#  Summer Intern Series: Using User Research Artifacts to Meet Stakeholder Goals 

 





August 12, 2024

 

 

 Tyra Briscoe 

During my time as a UX &amp; Discovery Intern this summer, I was fortunately able to participate in a variety of projects that allowed me to gain real world experience with user research in an academic library setting. One such project was the Curator Empathy Mapping project, which taught me a lot about how important it is to be flexible when it comes to approaches to UX research and honed my assessment skills.

The initial goal of this project was to create two journey maps that reflect the process that Harvard Library staff take when curating a digital collection using either CURIOSity or another platform. Our stakeholders were the members of the Digital Collections Discovery team, who wanted an artifact that would highlight opportunities where their team could enhance support for curators.
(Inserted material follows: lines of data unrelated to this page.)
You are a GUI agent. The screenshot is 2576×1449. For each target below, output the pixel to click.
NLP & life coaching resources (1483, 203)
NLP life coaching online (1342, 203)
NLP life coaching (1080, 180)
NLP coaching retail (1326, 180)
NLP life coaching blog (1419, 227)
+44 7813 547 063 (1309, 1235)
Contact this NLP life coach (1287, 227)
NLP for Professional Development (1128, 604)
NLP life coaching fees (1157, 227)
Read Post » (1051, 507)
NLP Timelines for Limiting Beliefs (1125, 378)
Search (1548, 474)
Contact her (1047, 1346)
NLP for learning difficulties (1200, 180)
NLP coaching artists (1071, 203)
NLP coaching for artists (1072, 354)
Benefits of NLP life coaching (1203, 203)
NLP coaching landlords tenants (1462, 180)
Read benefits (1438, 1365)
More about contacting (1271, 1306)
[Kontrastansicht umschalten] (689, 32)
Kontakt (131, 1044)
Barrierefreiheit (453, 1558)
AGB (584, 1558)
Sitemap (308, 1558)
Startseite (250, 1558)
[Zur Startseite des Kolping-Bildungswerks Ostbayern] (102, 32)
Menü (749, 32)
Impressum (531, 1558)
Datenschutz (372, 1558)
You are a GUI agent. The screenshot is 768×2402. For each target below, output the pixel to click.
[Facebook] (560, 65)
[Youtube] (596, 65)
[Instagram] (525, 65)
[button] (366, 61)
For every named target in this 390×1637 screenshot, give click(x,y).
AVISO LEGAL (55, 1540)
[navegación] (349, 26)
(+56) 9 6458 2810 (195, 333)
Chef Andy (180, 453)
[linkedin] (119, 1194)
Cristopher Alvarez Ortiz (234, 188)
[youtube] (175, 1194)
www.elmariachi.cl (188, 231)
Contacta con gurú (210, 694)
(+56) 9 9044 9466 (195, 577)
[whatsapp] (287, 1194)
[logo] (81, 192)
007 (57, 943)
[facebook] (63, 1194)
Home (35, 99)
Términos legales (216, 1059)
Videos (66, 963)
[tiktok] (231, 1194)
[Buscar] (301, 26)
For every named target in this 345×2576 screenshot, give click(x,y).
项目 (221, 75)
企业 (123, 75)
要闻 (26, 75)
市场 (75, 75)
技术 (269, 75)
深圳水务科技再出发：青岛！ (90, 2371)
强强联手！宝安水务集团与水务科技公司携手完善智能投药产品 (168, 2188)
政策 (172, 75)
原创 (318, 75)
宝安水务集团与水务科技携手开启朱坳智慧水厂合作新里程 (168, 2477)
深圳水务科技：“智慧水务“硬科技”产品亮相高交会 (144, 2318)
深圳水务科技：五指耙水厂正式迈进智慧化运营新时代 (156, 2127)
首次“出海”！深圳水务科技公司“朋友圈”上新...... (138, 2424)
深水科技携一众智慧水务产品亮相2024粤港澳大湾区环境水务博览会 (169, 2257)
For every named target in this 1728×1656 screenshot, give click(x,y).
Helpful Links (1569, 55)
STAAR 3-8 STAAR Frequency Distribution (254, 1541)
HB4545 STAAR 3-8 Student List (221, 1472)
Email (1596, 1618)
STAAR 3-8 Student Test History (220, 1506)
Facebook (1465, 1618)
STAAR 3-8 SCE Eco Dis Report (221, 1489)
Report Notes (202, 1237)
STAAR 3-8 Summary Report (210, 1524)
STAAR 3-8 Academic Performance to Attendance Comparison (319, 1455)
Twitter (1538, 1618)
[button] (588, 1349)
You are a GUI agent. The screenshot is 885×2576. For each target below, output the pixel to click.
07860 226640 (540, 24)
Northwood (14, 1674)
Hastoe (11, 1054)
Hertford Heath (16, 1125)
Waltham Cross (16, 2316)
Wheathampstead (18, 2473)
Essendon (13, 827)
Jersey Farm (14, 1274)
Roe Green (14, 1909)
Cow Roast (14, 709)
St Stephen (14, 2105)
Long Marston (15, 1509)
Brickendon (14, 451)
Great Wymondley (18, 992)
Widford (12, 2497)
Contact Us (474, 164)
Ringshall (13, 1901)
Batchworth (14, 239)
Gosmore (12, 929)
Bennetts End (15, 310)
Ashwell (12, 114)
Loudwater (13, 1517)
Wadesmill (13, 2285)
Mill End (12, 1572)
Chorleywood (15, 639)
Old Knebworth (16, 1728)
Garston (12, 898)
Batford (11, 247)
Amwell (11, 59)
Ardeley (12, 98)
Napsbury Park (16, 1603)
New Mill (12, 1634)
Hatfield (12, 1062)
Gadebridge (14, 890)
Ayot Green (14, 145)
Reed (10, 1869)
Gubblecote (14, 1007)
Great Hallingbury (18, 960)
A [journey map](https://www.nngroup.com/articles/journey-mapping-101/) is a user research artifact that illustrates the chronological stages of a user’s interaction with a given system while also displaying their thoughts and emotions across different points of the process. In our case, we wanted to use this artifact to depict the curation experience from beginning to end. With this in mind, we set off on the user research process and wrote a script structured around distinct phases of curating a collection, conducted ten interviews with library staff, and performed UX note-taking on the interview transcripts to generate findings.

As the intern team began to dive deeper into our analysis, where we grouped and arranged our findings to create themes and insights, it became increasingly difficult to envision how our data could be applied to the linear format of the journey map. The interview data showed that there wasn’t a single journey to a curated digital collection that looked exactly like another; our interview participants demonstrated varying priorities, experiences, and actions that ultimately could not be simplified into a one-size-fits-all journey map.

This realization led us to explore empathy maps as another option for a research artifact. While journey maps rely on chronological and linear information, empathy maps offer a holistic view of what users say, do, think, and feel. This visualization method was more closely aligned with the data we collected, and would allow us to capture the spectrum of experiences, emotions, thoughts, and actions that surface across the digital collection-building process.

My biggest takeaway from this project experience is about what it means to work as a user researcher–our job is to meet the goals that the stakeholders set, but it is important to think critically about those goals and how to appropriately and effectively communicate what the stakeholders really want to know. In this case, if our team had stuck with the journey maps as our chosen artifacts, we would not have been able to highlight the range of experiences and challenges that curators could have, and it would have been an incomplete answer to the Digital Collections Discovery team’s questions about how to better support staff at Harvard Library who work to make digital materials more accessible.